The road that today constitutes the street was laid by Francisco Pizarro when he founded the city of Lima on January 18, 1535. In the 16th century, the Church of San Francisco was built. An event of repercussion recounted by several chroniclers would happen there. They point out that during the earthquake of 1630, an image of the Virgin Mary turned her face towards the main altar of the church just at the moment the movement stopped. The people of Lima, within their Catholicism, interpreted that the mother of Christ turned to see the saint and appease the fury of her son who was causing the earthquake. Given this fact, the Miracle Chapel (Spanish: Capilla del Milagro) was built on the same site it occupies now.[1] Likewise, the Colegio Mayor de San Felipe y San Marcos was founded on that road, which would later be refounded in the Convictorio de San Carlos. The San Ildefonso School was also located on that same block.
During the 17th and 18th centuries, several monasteries were founded on this road. In 1808, outside the Gate of Wonders (Spanish: Portada de Maravillas), where this street ended, the Presbítero Maestro Cemetery was built, the first general cemetery in Lima. In 1956, El Ángel Cemetery was built. This motivated the sector of Jirón Áncash where both cemeteries are located to be called Cemetery Avenue (Spanish: Avenida Cementerio).
In 1862, when a new urban nomenclature was adopted, the road was named jirón Áncash, after the department of Áncash. Prior to this renaming, each block (cuadra) had a unique name:[2]
Block 1: Desamparados, after the chapel of the same name.[3] The Bar Cordano is located here.
Block 2: Rastro de San Francisco, because the first animal slaughterhouse and the first rastro (place for selling meat) were located there from the founding of the city until 1568, when for health reasons the slaughterhouse was moved to the San Lázaro neighbourhood but not the rastro, which lasted until the end of the 18th century.[4]
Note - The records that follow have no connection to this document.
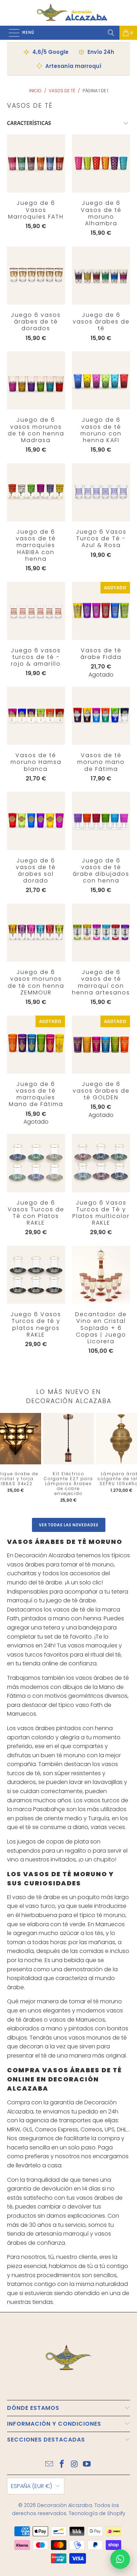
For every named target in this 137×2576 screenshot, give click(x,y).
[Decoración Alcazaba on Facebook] (62, 2464)
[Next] (126, 1460)
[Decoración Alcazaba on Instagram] (74, 2464)
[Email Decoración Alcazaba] (49, 2464)
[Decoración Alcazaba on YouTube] (87, 2464)
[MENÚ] (10, 33)
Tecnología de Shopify (97, 2513)
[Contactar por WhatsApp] (120, 2559)
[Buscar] (111, 33)
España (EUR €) (31, 2486)
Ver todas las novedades (68, 1525)
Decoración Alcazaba (64, 2505)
Block 4: Milagro, after the chapel of the same name.[1] It is also the location of Nicolás de Piérola's house, where he died in 1913, followed by his wife one year later.[6][7]
Block 12: Refugio, after the hospice of the same name.[14]
Block 13: Maravillas, after the gate that was part of the walls of Lima, itself named after the church of the same name. This long street had three sections: Refugio, San Salvador and Puerta Falsa del Cercado.[15]
In 1868 the Walls of Lima collapsed and with them the gate disappeared. At the end of the 19th century, the Desamparados station was established as the main railway station of the Central Railway that penetrated towards the Andes to the city of Huancayo.
In 2005, the former facilities of a colonial house were discovered discovered during excavations for the construction of a building. The area is currently the Bodega y Quadra Museum, a site museum that illustrates the daily life of the locals during the Viceregal era.[16]